> **Source material**
>>>>

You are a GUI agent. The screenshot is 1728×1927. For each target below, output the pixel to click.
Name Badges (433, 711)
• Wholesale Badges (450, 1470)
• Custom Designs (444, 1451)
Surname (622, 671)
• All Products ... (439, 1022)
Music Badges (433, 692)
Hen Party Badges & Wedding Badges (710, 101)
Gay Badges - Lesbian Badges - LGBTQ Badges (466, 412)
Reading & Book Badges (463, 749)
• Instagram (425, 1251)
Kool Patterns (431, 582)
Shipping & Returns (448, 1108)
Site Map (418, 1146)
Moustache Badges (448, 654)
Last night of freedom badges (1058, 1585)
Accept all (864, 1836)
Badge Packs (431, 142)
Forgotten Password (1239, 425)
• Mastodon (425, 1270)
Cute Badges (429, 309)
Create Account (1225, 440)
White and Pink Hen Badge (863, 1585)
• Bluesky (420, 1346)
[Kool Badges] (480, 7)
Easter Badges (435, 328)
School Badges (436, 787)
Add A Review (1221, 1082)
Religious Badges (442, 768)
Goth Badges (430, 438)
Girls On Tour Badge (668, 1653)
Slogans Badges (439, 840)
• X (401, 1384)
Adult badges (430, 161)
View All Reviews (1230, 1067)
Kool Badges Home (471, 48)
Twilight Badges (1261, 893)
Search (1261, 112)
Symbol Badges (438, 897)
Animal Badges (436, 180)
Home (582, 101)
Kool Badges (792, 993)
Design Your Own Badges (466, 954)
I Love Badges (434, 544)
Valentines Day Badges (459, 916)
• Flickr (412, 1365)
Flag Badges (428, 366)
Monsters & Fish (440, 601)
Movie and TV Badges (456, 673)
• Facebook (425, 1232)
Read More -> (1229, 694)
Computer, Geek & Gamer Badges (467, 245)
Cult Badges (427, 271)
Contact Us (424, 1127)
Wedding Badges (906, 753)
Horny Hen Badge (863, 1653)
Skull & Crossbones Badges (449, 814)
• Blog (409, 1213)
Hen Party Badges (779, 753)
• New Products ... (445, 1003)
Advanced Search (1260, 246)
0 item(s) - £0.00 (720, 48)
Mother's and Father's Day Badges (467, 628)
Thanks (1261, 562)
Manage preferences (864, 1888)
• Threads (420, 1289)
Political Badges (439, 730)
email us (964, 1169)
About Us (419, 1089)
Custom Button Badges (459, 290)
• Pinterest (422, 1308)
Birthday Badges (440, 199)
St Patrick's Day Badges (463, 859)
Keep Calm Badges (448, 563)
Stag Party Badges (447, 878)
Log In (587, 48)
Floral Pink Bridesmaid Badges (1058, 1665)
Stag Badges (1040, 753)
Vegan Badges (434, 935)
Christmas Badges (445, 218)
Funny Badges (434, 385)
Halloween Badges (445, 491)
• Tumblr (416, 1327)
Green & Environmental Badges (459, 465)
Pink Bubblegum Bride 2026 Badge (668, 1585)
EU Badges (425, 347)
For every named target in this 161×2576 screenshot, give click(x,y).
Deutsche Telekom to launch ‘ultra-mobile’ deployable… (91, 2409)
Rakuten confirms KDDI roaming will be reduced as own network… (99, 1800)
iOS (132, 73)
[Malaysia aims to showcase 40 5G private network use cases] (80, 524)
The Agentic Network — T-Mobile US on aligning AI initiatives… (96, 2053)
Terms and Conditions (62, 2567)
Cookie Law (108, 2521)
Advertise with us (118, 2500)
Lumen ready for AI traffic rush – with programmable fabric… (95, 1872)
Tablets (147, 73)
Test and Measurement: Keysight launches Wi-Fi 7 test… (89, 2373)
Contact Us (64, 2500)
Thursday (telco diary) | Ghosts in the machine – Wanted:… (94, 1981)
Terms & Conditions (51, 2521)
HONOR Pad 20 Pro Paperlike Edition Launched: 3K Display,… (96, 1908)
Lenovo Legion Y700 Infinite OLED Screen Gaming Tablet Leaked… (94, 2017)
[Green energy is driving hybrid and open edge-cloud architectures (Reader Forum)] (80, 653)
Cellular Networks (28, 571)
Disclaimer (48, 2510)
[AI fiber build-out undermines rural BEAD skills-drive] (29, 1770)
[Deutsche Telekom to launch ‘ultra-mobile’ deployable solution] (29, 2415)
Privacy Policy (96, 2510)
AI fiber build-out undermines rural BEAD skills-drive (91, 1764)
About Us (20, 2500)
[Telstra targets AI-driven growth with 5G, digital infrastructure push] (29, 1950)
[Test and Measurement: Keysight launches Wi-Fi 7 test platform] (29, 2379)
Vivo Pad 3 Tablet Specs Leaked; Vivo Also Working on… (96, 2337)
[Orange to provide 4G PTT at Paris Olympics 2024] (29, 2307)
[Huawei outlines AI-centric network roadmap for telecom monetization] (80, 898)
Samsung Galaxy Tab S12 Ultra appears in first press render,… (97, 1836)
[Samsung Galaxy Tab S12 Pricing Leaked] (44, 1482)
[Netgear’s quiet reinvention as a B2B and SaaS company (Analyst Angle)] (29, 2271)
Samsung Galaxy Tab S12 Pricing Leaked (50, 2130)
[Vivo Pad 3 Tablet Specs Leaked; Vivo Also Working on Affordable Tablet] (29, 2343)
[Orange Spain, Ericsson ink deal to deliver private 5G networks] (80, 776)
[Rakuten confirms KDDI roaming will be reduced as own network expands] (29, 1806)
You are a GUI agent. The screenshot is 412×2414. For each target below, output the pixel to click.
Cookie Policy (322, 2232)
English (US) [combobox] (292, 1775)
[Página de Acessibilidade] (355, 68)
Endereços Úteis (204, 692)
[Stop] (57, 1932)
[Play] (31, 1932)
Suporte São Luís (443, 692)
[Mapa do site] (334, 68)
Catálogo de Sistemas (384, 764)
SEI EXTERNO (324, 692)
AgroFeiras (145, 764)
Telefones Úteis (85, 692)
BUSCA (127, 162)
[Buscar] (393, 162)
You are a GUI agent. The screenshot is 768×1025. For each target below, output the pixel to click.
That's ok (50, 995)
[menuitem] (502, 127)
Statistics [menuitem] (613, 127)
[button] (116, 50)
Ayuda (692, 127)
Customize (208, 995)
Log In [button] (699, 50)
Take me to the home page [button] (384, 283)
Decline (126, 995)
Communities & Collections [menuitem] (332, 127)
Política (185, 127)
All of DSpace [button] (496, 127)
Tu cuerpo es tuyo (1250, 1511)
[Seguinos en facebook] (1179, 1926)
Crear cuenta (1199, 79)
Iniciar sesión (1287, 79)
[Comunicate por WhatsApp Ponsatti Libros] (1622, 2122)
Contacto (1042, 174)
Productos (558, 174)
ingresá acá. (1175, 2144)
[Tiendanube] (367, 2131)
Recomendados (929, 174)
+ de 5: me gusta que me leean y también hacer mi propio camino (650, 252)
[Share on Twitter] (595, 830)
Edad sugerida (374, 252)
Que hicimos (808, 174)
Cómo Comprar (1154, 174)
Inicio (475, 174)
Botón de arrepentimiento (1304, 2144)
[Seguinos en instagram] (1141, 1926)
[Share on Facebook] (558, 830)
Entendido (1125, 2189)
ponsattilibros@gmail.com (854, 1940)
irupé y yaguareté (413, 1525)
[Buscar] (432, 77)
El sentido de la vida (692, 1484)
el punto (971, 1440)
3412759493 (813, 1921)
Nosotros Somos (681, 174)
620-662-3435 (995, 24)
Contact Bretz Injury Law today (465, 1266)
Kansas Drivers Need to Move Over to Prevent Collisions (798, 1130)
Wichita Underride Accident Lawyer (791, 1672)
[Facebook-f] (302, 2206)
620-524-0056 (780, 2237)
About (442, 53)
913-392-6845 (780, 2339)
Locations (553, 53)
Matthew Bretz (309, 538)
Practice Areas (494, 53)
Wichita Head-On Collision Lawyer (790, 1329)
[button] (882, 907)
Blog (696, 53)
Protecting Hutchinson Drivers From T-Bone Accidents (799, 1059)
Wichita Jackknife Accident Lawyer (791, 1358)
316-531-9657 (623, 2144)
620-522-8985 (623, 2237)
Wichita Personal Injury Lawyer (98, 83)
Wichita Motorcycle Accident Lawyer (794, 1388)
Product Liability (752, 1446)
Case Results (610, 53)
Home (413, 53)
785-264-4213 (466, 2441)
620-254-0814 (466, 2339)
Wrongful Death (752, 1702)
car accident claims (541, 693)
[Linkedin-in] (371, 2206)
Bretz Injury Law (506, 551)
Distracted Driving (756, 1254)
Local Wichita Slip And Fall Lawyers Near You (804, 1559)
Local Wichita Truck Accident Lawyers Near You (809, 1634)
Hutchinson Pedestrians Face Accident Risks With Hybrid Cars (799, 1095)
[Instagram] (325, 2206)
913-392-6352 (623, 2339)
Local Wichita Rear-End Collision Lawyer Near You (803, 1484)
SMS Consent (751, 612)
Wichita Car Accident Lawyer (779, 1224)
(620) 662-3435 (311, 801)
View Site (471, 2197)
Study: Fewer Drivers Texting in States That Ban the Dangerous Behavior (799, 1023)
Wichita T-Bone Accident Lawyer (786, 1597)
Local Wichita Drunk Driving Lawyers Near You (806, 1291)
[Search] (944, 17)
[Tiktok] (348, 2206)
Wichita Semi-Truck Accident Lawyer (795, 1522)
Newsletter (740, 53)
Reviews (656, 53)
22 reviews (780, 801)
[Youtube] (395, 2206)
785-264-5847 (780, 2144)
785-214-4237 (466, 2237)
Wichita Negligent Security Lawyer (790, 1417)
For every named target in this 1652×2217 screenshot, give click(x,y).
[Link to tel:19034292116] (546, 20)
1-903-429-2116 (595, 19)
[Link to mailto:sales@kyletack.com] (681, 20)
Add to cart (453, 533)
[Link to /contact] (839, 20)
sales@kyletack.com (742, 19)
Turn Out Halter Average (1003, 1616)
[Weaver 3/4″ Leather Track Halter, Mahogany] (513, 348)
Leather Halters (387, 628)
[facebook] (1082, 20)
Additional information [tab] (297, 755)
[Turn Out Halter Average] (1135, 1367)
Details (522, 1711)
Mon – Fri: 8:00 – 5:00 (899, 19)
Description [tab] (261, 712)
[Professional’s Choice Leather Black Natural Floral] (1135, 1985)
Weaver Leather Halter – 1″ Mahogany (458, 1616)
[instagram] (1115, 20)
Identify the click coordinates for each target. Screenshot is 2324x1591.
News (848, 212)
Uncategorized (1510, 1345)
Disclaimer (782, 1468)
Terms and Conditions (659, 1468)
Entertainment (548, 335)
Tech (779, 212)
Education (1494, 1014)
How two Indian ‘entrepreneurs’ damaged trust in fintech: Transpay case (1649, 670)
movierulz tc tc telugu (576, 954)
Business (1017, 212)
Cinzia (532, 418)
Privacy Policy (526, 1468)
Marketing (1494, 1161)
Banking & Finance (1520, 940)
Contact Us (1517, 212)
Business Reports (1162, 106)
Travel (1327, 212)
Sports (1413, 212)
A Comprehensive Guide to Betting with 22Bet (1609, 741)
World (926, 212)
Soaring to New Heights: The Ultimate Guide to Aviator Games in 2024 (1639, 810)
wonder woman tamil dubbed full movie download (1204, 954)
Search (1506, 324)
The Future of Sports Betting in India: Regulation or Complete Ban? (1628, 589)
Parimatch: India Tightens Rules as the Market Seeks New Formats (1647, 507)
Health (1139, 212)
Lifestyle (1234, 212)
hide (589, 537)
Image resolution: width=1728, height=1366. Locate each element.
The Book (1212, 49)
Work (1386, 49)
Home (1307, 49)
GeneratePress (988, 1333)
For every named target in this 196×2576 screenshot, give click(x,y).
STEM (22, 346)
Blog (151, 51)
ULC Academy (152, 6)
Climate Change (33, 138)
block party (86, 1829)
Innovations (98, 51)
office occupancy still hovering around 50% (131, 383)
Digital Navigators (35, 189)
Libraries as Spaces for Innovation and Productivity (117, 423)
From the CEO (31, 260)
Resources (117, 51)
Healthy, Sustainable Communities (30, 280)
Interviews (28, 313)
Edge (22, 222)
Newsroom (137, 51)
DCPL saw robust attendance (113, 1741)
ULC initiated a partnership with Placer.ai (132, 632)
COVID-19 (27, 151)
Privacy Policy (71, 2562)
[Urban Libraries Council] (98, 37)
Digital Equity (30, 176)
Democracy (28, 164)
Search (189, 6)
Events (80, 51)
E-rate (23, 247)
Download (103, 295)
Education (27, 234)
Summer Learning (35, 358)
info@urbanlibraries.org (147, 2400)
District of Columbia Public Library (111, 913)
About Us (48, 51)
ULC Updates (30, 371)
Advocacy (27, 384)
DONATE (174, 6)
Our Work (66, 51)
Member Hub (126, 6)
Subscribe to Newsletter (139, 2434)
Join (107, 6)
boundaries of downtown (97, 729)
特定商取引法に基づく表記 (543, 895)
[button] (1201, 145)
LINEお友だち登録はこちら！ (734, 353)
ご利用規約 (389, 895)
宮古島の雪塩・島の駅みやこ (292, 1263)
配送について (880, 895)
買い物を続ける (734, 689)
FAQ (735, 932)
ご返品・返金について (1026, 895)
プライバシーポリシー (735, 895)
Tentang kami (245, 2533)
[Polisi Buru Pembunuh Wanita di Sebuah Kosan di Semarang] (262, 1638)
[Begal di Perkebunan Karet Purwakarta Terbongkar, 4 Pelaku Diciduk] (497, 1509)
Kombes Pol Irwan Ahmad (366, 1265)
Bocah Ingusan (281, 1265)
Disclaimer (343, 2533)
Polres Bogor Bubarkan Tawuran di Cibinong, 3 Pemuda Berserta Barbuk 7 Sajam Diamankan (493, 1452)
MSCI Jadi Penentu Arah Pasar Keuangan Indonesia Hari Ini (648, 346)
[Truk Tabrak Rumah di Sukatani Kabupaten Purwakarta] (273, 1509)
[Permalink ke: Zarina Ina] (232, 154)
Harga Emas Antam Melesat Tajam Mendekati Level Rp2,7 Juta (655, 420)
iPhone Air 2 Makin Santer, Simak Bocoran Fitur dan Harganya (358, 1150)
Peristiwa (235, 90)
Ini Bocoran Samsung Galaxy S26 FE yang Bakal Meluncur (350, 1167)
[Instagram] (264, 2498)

<<<<

> **Problem requirements**
What you return must be the lines above that run from the line with "Kool Badges Home (471, 48)" to the line with "St Patrick's Day Badges (463, 859)", inclusive, each copied exactly.

> **Worked solution**
Kool Badges Home (471, 48)
Twilight Badges (1261, 893)
Search (1261, 112)
Symbol Badges (438, 897)
Animal Badges (436, 180)
Home (582, 101)
Kool Badges (792, 993)
Design Your Own Badges (466, 954)
I Love Badges (434, 544)
Valentines Day Badges (459, 916)
• Flickr (412, 1365)
Flag Badges (428, 366)
Monsters & Fish (440, 601)
Movie and TV Badges (456, 673)
• Facebook (425, 1232)
Read More -> (1229, 694)
Computer, Geek & Gamer Badges (467, 245)
Cult Badges (427, 271)
Contact Us (424, 1127)
Wedding Badges (906, 753)
Horny Hen Badge (863, 1653)
Skull & Crossbones Badges (449, 814)
• Blog (409, 1213)
Hen Party Badges (779, 753)
• New Products ... (445, 1003)
Advanced Search (1260, 246)
0 item(s) - £0.00 (720, 48)
Mother's and Father's Day Badges (467, 628)
Thanks (1261, 562)
Manage preferences (864, 1888)
• Threads (420, 1289)
Political Badges (439, 730)
email us (964, 1169)
About Us (419, 1089)
Custom Button Badges (459, 290)
• Pinterest (422, 1308)
Birthday Badges (440, 199)
St Patrick's Day Badges (463, 859)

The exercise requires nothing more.